Precise and efficient surface flattening of polycrystalline diamond by normal-irradiated trochoidal femtosecond laser machining

Abstract

The widely used polycrystalline diamond generally requires high smoothness and high efficiency in surface flattening. However, conventional machining methods, such as grinding and polishing, are not capable of processing the polycrystalline diamond with the desired high material removal rate owing to its high hardness, wear resistance and thermal stability. Femtosecond laser is considered an effective machining approach with high precision, but the machining efficiency is not satisfactory in terms of large-scale surface flattening. To further improve the processing efficiency with good surface smoothness, a strategy of normal-irradiated trochoidal femtosecond laser machining (NTFM) was developed in this study to process the polycrystalline diamond with Co binder. The theoretical analysis model, including the accumulated laser pulse number and the distribution of laser energy density, was first deduced for NTFM. The key influent factors were found to be the amplitude of galvanometer and the space between two adjacent laser scanning passes. Then, through machining microgrooves, it is proved that the material removal rate of NTFM was almost twice as high as the conventional non-trochoidal femtosecond laser milling (CFM). Besides, short pulse delay in the NTFM strategy can reduce the heat penetration and inhibit the falling-off of diamond grains.

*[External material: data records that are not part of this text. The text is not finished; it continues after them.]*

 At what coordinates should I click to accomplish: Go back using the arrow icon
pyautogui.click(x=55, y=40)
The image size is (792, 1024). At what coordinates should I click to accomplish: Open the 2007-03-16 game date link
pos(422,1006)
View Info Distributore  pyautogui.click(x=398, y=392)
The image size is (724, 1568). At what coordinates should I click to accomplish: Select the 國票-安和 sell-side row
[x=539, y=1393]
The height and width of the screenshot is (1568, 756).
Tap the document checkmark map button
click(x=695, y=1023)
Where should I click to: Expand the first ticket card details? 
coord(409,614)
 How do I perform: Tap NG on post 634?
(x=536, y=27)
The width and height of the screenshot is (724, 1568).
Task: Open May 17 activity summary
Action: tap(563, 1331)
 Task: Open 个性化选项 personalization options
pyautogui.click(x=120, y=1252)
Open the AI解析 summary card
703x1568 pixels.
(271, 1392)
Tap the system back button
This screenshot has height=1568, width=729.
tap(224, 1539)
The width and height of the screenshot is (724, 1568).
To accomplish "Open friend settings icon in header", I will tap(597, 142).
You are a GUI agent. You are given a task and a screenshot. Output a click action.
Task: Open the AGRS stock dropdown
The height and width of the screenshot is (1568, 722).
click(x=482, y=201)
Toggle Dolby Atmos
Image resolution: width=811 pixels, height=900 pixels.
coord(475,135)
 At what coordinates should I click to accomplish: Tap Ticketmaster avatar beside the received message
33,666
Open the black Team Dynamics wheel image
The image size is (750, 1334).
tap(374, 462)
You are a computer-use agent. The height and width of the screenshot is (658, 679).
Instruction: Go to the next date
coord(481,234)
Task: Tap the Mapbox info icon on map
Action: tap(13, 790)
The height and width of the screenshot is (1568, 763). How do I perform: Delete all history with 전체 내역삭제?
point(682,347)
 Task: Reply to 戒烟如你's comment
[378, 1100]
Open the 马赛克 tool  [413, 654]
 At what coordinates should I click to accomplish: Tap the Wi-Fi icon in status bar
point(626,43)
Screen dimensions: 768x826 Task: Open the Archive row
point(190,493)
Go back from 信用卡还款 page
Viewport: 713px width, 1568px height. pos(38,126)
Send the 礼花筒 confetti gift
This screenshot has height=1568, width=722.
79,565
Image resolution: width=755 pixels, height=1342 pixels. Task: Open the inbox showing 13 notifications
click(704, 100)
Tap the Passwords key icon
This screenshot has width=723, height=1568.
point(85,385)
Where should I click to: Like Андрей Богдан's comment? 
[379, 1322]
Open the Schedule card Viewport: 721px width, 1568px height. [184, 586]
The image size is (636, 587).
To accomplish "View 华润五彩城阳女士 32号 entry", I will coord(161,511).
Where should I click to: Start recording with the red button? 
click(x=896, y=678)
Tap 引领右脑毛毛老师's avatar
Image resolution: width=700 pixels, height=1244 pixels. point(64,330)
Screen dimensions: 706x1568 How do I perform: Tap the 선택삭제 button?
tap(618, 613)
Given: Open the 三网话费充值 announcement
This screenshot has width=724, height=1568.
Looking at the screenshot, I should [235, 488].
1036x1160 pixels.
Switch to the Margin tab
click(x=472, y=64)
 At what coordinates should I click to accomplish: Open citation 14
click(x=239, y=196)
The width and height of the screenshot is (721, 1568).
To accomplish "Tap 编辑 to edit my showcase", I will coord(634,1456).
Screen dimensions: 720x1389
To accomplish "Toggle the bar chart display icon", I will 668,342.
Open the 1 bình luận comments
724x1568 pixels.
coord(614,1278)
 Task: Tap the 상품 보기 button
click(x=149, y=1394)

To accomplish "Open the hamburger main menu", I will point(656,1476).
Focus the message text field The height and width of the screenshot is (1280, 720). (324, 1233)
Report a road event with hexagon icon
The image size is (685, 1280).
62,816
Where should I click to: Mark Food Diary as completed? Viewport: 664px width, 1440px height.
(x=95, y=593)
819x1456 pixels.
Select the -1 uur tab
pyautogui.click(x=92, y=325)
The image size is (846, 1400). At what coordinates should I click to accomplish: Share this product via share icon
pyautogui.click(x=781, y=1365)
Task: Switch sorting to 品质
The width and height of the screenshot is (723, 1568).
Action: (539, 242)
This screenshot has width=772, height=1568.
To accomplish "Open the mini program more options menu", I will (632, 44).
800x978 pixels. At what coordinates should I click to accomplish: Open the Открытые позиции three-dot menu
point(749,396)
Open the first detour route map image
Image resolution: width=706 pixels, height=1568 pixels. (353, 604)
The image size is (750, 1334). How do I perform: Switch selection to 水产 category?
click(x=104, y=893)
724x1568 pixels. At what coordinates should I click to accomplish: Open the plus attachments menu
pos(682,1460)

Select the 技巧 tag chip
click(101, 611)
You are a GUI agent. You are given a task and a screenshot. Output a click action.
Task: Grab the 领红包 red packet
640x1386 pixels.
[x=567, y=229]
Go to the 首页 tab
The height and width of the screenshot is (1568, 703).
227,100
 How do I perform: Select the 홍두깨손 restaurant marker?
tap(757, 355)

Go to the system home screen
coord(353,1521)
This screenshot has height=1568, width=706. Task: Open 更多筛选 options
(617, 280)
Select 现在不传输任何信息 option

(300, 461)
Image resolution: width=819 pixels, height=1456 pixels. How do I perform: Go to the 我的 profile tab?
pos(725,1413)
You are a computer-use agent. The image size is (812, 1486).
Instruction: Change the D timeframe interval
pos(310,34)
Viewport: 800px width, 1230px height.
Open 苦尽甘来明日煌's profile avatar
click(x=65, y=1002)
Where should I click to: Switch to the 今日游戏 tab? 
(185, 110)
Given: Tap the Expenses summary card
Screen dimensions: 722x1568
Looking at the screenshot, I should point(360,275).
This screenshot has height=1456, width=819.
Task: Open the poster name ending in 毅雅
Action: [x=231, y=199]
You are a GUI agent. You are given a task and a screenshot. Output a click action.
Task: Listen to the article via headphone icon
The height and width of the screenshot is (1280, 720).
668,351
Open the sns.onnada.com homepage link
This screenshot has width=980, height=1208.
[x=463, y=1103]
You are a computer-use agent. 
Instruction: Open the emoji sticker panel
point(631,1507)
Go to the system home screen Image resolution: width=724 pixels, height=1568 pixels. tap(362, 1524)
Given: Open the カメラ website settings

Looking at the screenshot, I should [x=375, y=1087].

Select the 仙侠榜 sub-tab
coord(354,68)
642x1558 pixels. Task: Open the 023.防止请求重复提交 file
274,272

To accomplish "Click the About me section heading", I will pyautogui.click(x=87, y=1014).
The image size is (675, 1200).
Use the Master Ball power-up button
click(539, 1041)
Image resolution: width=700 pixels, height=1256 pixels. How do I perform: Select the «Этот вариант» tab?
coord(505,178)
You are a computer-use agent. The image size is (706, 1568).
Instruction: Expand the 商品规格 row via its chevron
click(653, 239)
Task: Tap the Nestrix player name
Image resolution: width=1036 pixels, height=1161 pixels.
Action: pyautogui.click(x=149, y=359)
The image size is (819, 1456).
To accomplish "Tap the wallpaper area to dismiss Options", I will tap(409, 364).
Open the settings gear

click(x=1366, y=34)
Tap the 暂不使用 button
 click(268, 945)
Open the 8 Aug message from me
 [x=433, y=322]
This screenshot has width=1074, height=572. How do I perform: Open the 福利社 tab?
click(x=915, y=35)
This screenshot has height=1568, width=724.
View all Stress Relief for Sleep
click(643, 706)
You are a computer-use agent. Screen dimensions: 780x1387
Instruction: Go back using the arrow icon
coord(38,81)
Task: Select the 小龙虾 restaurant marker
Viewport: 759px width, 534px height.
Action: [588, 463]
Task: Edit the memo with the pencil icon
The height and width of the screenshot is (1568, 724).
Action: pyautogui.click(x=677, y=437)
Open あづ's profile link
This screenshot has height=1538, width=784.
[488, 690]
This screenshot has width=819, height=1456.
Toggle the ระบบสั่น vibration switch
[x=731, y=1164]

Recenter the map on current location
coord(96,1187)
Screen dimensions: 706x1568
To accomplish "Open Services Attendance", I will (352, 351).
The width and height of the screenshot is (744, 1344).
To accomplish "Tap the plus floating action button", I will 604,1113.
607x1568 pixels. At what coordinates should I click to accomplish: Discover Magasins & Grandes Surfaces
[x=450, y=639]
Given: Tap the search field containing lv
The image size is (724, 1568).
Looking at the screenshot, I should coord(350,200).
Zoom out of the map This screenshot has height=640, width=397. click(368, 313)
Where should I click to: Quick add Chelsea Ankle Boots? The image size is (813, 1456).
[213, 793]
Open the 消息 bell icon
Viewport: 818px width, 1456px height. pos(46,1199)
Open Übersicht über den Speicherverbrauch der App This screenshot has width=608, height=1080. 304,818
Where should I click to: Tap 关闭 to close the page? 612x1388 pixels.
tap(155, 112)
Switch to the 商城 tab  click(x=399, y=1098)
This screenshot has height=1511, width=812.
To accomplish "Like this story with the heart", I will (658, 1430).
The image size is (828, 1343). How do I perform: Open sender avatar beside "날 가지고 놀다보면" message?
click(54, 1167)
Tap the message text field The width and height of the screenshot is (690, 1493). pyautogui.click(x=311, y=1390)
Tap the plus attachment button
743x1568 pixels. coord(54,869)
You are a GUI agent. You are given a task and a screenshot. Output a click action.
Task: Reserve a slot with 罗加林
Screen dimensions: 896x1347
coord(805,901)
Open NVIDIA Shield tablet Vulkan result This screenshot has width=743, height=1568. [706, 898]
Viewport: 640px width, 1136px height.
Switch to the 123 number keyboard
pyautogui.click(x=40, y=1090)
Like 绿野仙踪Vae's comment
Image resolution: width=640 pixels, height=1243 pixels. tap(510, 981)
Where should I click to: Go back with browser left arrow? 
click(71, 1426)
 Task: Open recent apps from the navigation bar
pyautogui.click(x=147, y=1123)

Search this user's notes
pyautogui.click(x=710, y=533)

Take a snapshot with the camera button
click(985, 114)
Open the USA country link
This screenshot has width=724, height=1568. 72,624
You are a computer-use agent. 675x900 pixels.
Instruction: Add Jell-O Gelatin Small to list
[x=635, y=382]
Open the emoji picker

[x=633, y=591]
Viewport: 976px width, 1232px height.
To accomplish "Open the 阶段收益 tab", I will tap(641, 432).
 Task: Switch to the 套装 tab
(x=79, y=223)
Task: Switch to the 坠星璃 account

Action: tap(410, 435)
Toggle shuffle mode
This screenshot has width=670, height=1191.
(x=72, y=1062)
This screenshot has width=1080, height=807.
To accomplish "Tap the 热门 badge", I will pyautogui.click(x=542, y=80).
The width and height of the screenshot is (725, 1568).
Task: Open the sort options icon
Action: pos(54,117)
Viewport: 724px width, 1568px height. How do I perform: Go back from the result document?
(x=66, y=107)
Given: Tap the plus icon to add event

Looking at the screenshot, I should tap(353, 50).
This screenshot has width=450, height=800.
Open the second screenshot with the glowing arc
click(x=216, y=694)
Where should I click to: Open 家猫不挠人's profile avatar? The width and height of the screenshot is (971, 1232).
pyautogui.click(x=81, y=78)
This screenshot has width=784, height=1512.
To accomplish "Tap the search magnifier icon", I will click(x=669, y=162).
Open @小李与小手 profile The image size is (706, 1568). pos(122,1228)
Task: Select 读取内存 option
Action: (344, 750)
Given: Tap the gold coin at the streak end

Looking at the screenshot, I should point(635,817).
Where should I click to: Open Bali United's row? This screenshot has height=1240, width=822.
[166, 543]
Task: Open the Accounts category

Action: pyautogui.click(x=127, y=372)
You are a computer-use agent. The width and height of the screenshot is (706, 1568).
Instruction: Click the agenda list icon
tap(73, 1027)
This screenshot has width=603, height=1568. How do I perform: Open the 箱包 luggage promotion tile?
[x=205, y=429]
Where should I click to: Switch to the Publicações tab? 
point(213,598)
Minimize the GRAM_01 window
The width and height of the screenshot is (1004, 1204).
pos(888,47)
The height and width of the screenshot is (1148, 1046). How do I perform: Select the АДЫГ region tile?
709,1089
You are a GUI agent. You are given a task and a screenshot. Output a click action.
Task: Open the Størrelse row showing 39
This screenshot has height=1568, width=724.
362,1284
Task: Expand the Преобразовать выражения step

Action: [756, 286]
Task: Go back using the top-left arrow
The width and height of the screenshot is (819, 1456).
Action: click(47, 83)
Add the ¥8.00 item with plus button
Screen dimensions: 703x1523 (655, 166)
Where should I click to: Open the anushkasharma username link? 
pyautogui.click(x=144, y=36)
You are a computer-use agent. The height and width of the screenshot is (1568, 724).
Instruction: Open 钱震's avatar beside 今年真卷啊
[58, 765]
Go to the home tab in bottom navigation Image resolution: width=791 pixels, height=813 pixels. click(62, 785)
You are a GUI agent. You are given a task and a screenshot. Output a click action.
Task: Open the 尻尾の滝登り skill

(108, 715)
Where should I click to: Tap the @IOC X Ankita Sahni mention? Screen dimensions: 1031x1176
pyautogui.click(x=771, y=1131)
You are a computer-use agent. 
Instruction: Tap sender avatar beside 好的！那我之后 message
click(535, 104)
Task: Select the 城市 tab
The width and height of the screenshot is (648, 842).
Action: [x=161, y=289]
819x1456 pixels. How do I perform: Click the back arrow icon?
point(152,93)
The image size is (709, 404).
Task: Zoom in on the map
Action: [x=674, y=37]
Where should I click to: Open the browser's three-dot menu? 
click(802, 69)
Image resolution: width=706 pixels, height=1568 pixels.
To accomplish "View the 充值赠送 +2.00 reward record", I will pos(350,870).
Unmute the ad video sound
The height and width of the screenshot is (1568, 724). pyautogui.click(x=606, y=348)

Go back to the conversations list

Thus, NTFM strategy is more favorable for generating smooth surface when compared to CFM. It is also found that improving the heat accumulation in NTFM is beneficial to decrease the graphitization level on the machined surface. Finally, a mirror-like large-scale surface of the polycrystalline diamond was successfully processed, with an average roughness of Ra 63 nm and PV value of 0.741 μm by NTFM, taking 30 min or only one-sixth of the time required by CFM. The results indicate that the proposed NTFM strategy is more practical to precise and highly efficient surface flattening of diamond compared to CFM.